── ENTRIES SHOWN

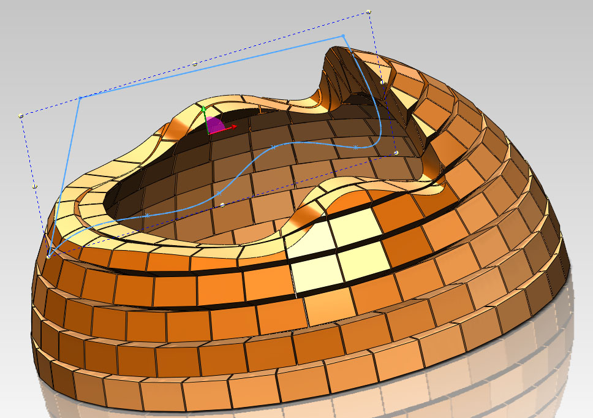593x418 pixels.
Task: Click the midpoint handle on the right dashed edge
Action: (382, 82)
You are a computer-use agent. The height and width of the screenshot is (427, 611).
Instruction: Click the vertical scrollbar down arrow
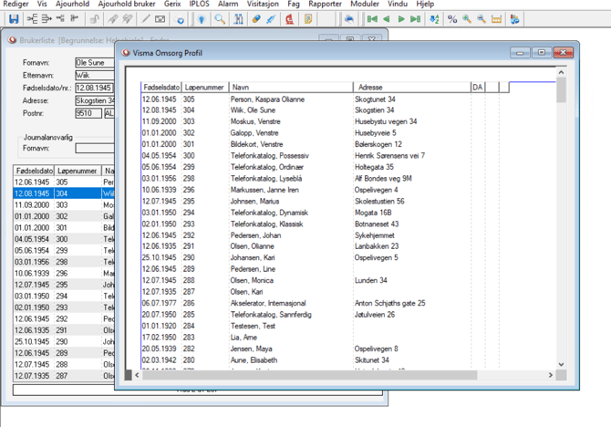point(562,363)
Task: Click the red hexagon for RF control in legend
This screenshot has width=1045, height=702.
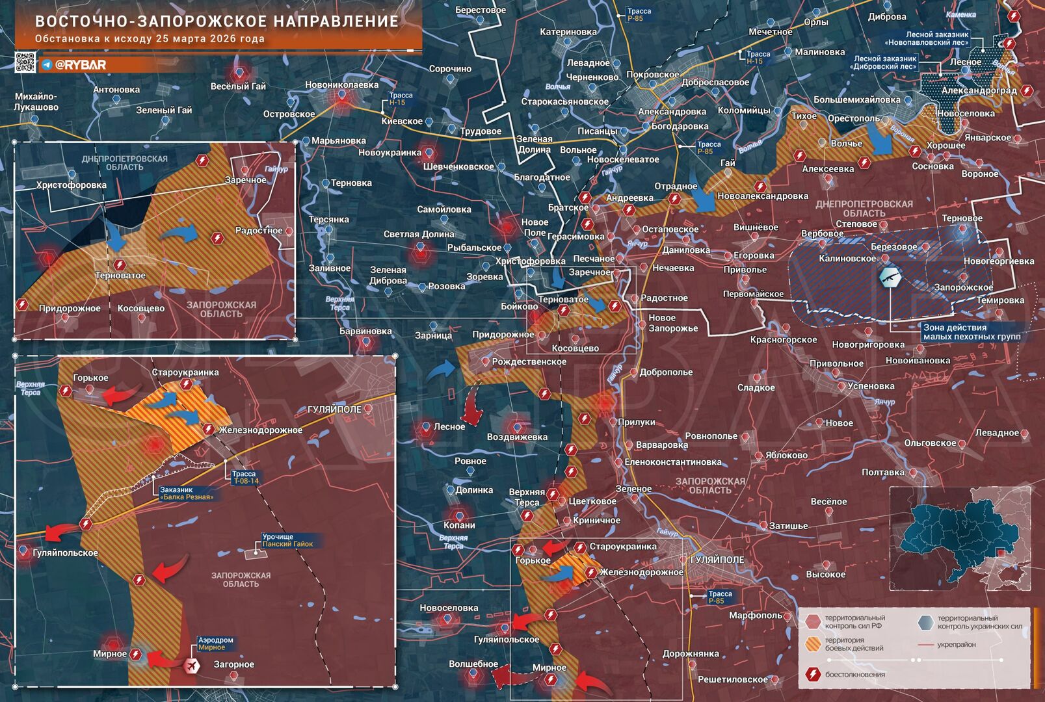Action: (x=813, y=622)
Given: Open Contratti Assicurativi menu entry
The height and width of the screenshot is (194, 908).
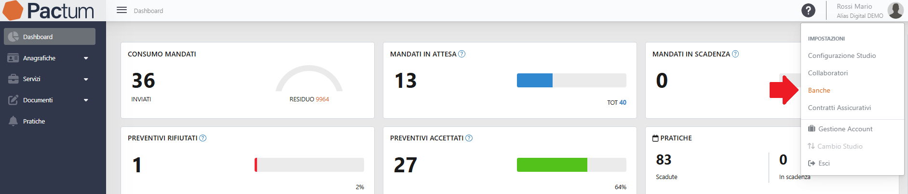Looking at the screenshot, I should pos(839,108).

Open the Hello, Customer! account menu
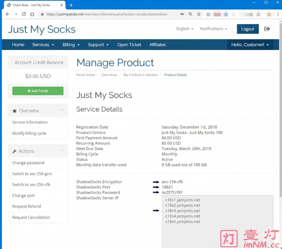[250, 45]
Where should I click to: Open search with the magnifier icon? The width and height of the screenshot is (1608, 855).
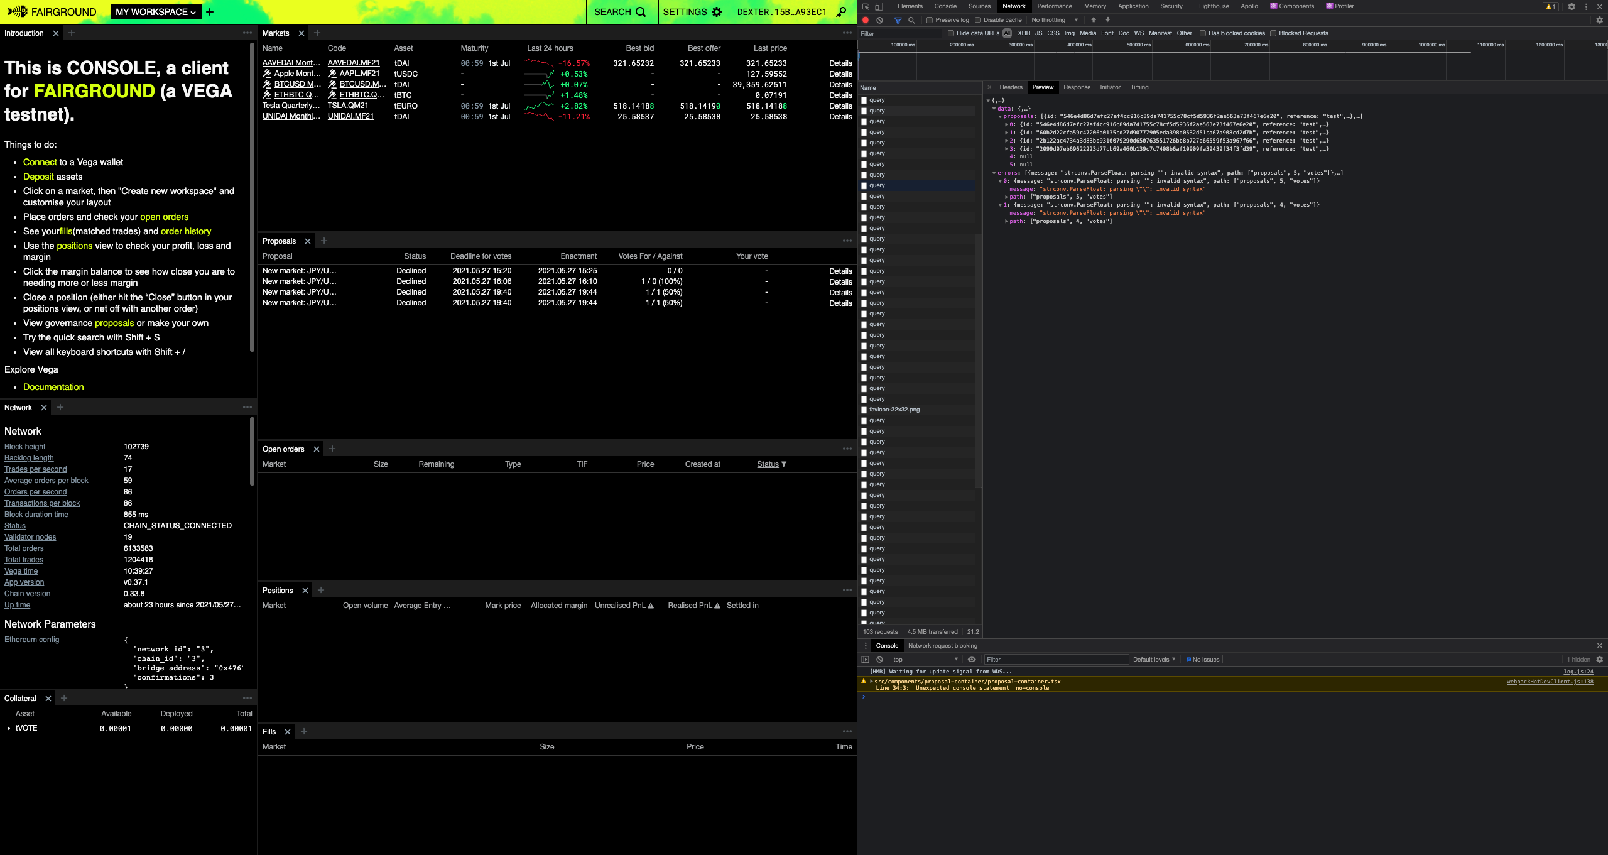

────

JOB: Copy out every one of the lines above word for word, leaving out the pictures.

OUTPUT OF THE EXERCISE:
593x418 pixels.
Task: Click the midpoint handle on the right dashed edge
Action: (382, 82)
You are a computer-use agent. The height and width of the screenshot is (427, 611).
Instruction: Click the vertical scrollbar down arrow
point(562,363)
Task: Click the red hexagon for RF control in legend
This screenshot has width=1045, height=702.
Action: (x=813, y=622)
Given: Open Contratti Assicurativi menu entry
The height and width of the screenshot is (194, 908).
Looking at the screenshot, I should pos(839,108).

Open the Hello, Customer! account menu
[250, 45]
Where should I click to: Open search with the magnifier icon? The width and height of the screenshot is (1608, 855).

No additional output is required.